On 12 September 1947, the Hauptgemeinschaft des Deutschen Einzelhandels was newly founded in Bonn by the state retail associations of Bavaria, Bremen, Hamburg, Hesse, Lower Saxony, North Rhine-Westphalia, Schleswig-Holstein, Westphalia and WürttembergBaden in West Germany. In 1949, the association moved to Frankfurt am Main. In October of the same year, the delegates' meeting decided to change the name to Hauptgemeinschaft des Deutschen Einzelhandels e. V. Three other regional associations joined the main association. Cologne became the headquarters of the main association on 1 June 1950. Until the fall of the Berlin Wall, no trade association activities took place on the territory of the GDR. In 1990, the organisation was renamed the Hauptverband des Deutschen Einzelhandels (HDE).

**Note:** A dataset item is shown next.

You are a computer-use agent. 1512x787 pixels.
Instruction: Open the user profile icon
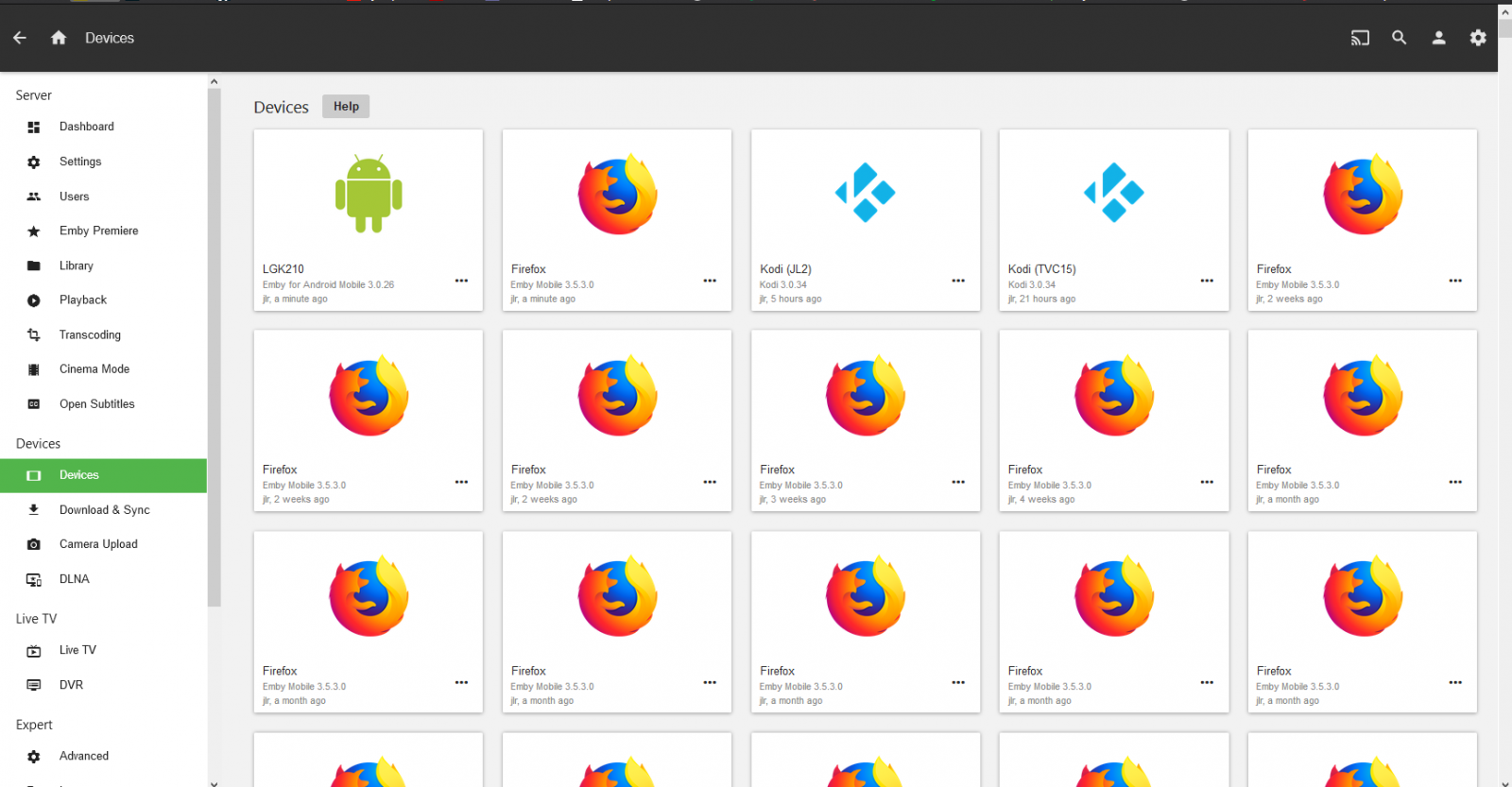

At the end of 2009, the association was renamed Handelsverband Deutschland - HDE e.V. The name change was intended to reflect the restructuring of the retail organisation in the regions and federal states. At the same time, following the dissolution of the trade association BAG (Bundesarbeitsgemeinschaft der Mittel- und Großbetriebe des Einzelhandels e. V.) on 9 December 2009, its large member companies were to be offered a new professional interest group at federal level. The Federal Association of Chain Stores and Self-Service Department Stores (BFS) was merged into the HDE on 1 July 2002 as an interest group representing well-known chain shops and discounters in the food retail sector.

Since 2017, the association has also been one of the founders of the Stiftung Zentrale Stelle Verpackungsregister (ZSVR) in accordance with Section 24 of the German Packaging Act, based in Osnabrück.

=== Name ===
- 1919: Main association of the German retail trade
- 1990: Main Association of the German Retail Trade
- 2009: German Trade Association - HDE

== Awards ==
The association presents the German Trade Award every year. The Retail Innovation Award, which honours innovative approaches in retail, has also been presented at the German Retail Congress since 2015.

Since 2005, the HDE has awarded the title Store of the Year to the most interesting and innovative retail shops of the year. The categories Fashion, Food, Living, Out-of-Line and Special Prize are honoured. The award ceremony takes place as part of the German Retail Property Congress.

=== Former prizes ===
From 2004 to 2011, the HDE and the Handelsjournal, honoured innovative retailers with the Retail Innovation Award.

Until 2011, the HDE acted as the conceptual sponsor of the Retailer of the Year consumer award. When doubts were raised about the methodology of the Dutch market research institute Q& A, which was commissioned to conduct the consumer survey, the association distanced itself from the award.